In the previous article, we discussed two important ideas:

Containerization
Orchestration

Containerization packages applications.

Orchestration runs those containers at scale.

Tools like Docker and Kubernetes power this system.

But what actually happens when you run:

docker run nginx

Does Docker start a virtual machine?

Does it boot an operating system?

Not exactly.

To understand Docker properly, we need to understand one key idea:

Containers are just Linux processes.

Everything else in Docker is built around that fact.


What Docker Really Is?

Docker is a containerization platform.

It helps developers:

Build containers
Ship containers
Run containers

Docker introduced three core building blocks:

Dockerfile
Docker Image
Docker Container

These three components form the foundation of how Docker works.

But before understanding them, we need to understand what a container actually is.


Containers Are Just Linux Processes

A container is not a virtual machine.

It is simply a Linux process running with isolation.

You can think of a container as:

Application + Runtime + Dependencies

All running as an isolated process on the host system.

Under the hood, Docker simply asks the Linux kernel to start a process.

But with two important mechanisms applied:

Linux Namespaces
Linux cgroups

Namespaces create isolation.

cgroups control resource limits.

Together they form the foundation of containers.


The Role of Linux Namespaces

Linux namespaces are responsible for isolation.

They make a process believe it is running in its own environment.

In other words, namespaces create the illusion of a separate system.

A container might think it has:

its own process tree
its own network interfaces
its own filesystem
its own hostname

But in reality, everything is still running on the same host machine.

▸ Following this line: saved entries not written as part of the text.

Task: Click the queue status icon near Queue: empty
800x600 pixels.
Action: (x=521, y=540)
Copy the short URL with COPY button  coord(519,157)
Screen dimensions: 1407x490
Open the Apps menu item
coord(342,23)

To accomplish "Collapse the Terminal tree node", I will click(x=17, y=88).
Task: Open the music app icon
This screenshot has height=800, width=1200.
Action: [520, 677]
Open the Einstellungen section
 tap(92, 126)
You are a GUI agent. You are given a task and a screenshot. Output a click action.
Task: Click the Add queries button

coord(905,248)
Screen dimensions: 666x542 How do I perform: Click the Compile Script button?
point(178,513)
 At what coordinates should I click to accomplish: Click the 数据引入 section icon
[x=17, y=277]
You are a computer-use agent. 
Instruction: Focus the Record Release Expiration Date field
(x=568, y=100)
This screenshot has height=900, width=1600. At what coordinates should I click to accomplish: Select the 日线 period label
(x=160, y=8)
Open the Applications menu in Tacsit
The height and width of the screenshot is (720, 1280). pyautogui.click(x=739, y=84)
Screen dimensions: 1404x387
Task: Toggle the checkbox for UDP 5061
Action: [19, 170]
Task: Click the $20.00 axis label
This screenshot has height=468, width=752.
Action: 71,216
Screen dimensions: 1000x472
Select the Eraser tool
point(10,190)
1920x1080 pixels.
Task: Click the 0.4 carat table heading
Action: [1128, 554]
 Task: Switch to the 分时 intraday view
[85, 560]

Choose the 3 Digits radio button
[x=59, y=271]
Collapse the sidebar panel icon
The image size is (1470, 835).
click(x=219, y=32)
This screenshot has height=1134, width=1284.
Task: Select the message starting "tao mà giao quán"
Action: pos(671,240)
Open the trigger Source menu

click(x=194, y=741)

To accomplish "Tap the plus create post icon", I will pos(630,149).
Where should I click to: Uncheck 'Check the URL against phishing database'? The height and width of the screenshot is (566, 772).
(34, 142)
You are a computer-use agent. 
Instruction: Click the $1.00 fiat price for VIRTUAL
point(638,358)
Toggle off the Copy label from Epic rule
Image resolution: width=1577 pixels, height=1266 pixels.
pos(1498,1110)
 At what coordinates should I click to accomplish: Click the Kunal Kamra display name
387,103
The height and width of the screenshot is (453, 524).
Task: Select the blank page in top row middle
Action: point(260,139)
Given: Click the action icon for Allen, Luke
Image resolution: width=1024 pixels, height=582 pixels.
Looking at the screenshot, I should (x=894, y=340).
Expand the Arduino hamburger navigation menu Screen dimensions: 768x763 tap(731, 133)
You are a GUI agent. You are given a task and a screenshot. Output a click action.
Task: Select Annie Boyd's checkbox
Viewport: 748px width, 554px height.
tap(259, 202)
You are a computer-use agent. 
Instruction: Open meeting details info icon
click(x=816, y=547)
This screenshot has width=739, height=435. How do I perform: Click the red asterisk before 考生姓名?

The Linux kernel simply isolates what each process can see.


Types of Linux Namespaces

Linux provides several different namespaces.

Each namespace isolates a different part of the system.

Docker combines multiple namespaces together to create containers.


1. PID Namespace (Process Isolation)

The PID namespace isolates process IDs.

Each container gets its own process tree.

Inside a container, if you run:

ps aux

You might see something like:

PID 1    node server.js
PID 7    nginx

But on the host machine, the same processes might appear as:

PID 12834    node server.js
PID 12840    nginx

Inside the container, the application sees itself as PID 1, which normally represents the main system process.

This makes the container believe it is running on its own system.

Each container therefore has its own independent process tree.


2. Network Namespace

The network namespace isolates networking.

Each container gets its own network stack including:

IP address
Network interfaces
Routing table
Port space

Example:

Container A → 172.17.0.2
Container B → 172.17.0.3

Even if both containers run the same port, they do not conflict.

For example:

Container A → port 3000
Container B → port 3000

Because they exist in separate network namespaces, both applications can run on the same port.

Docker internally connects containers through a virtual bridge network.


3. Mount Namespace (Filesystem Isolation)

The mount namespace isolates the filesystem.

Each container sees its own filesystem.

This filesystem is built from Docker image layers.

For example a container might see:

/
├ bin
├ usr
├ app
└ node_modules

Containers cannot access host files unless explicitly mounted.

This is why Docker volumes exist.


4. UTS Namespace (Hostname Isolation)

The UTS namespace controls the system hostname and domain name.

Each container can have its own hostname.

Example:

docker run --hostname myapp nginx

Inside the container:

hostname
→ myapp

Even though the host machine may have a completely different hostname.


5. IPC Namespace (Inter-Process Communication)

The IPC namespace isolates communication mechanisms between processes.

These include:

shared memory
message queues
semaphores

Containers cannot share these resources with other containers unless explicitly configured.

This prevents unintended communication between processes in different containers.


6. User Namespace

The user namespace maps users inside a container to different users on the host system.

This improves security.

For example:

Inside a container, a process may run as:

root (UID 0)

But on the host machine, that same process might actually map to:

UID 100000

So even though the process appears to have root privileges inside the container, it does not actually have root access on the host system.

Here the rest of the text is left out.